I have this gut feeling, about which I am by no-means certain, that if you were to build a compiler based on how your currently thinking aXML should work, it would be very fast but would not render certain documents correctly. Specifically documents which contain higher level compound aXML statements.

The only analogy I can think of right now is if I handed you a Lego Technic kit that you can build a transformer out of, composed of lots of lovely little pieces designed to fit together and to transform smoothly from their initial state to their final state, and you took it to pieces added a few constraints to several of the blocks, and then put it back together again, it would no longer transform correctly.

Optimus Prime would be a cripple.

Look I don't know... as I said before I've only begun to scratch the surface of how aXML units can inter-operate and transform themselves and each other from the initial state to the rendered state.

All I know is that by using the quasi-xml style markup, the transformation is well structured and guided by the structure to perform the same transition smoothly time and time again.

When I was working with the thing at the start, speed and efficiency were not my primary concerns. The flexibility and expressivity of the language were. I figured that I could solve the efficiency issues later. (which I have now to sufficient degree for my usages)

Now, thing is right, just because I came up with the schema doesn't mean I know everything about it or that the way I use it is necessarily the ideal way of using it.

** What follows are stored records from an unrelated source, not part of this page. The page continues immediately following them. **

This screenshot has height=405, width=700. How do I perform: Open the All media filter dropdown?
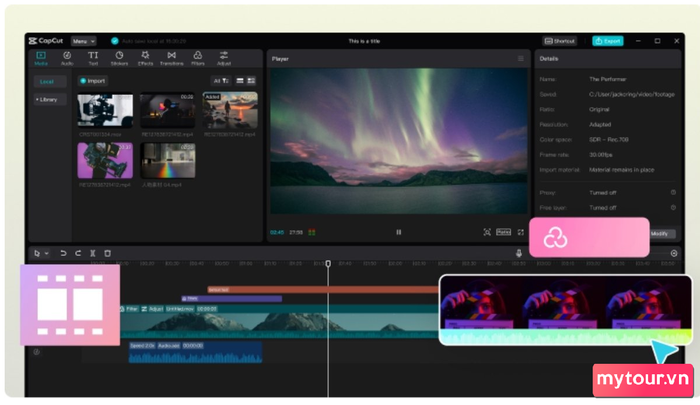pos(221,80)
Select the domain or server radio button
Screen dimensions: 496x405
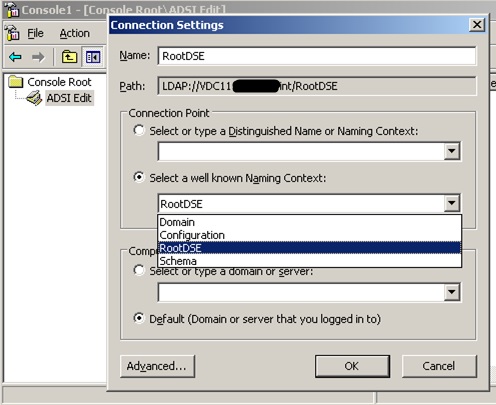point(139,270)
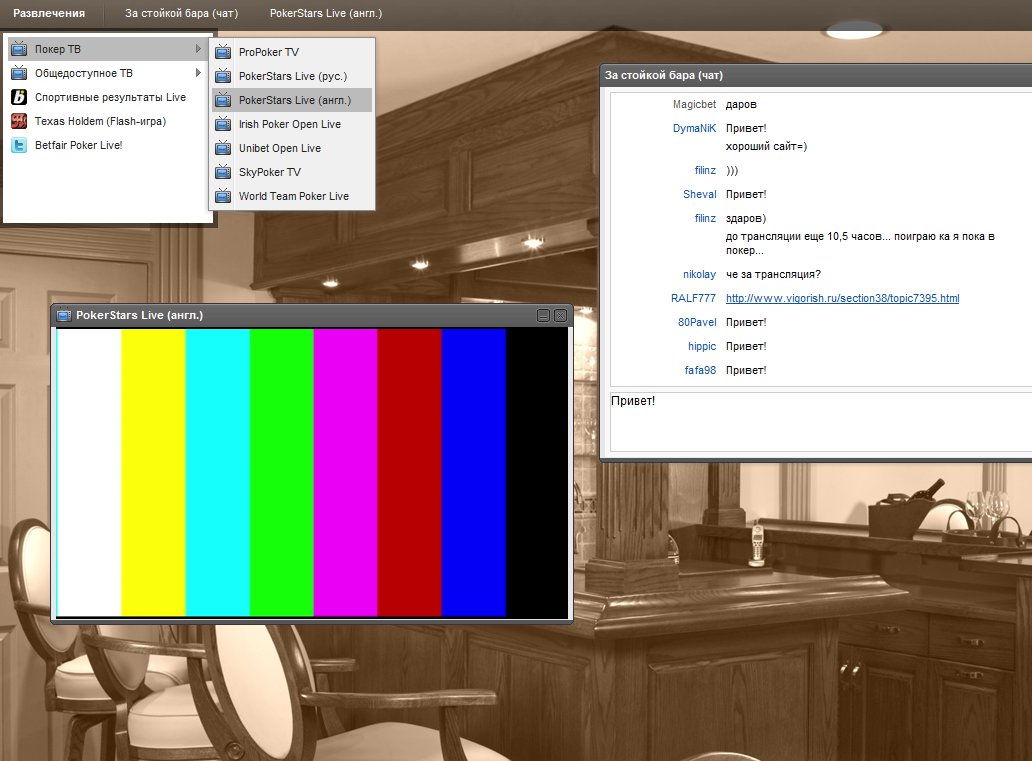Switch to За стойкой бара (чат) tab
1032x761 pixels.
[x=181, y=14]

I recognise that fact and welcome anyone wanting to come up with any sort of variant on it.

All I can say is that I've found a pattern that works for me, and is the best way to use it that I have been able to conceive of so far.

Basically in my PSGI file, all documents start out with the same identical seed :

my $action = sub { return [200, [ 'Content-Type' => 'text/aXML' ], [ '(use)(qd)action(/qd)(/use)' ] ]; };

This is the same as saying :

my $action = sub { return [200, [ 'Content-Type' => 'text/aXML' ], [ process( "$doc_root/actions/$qd->{'action'}/body.aXML" ) ] ]; };

The Plack::Middleware::aXML component takes that seed and from that point the parser iterates over the document as many times as needed transforming it one step at a time into the final result.

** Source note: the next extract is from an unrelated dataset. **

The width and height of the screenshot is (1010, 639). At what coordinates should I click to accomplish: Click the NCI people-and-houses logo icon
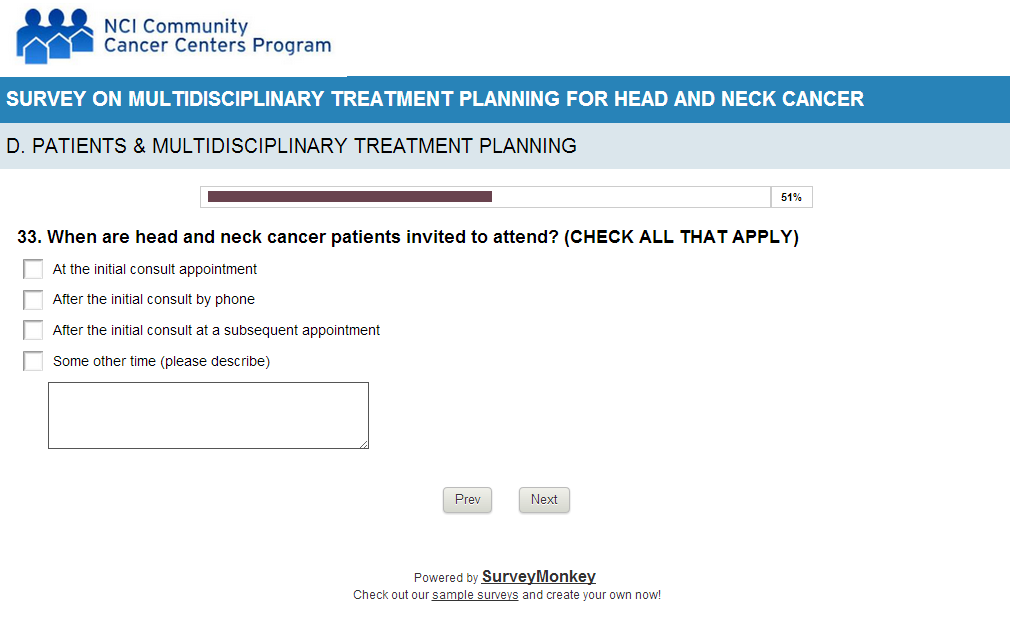[56, 36]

Typically, at least in my code, the body.aXML that is loaded contains a call to include a template, either the public page template or the private page template (for the control panel pages for instance), which then has further processing directives in it. Some of the body.aXML files also contain calls to do some processing prior to loading the template, so that the template will render correctly after something has changed, for instance the user preference for CSS colour scheme.

If plugins are not able to return valid markup for the parser to pickup on on it's next iteration, the "use" statement would be useless, and processing would halt at that point because the inserted template would not contain any directives the parser can recognise.

Autobots! Transform! .... *CRUNCH*... er...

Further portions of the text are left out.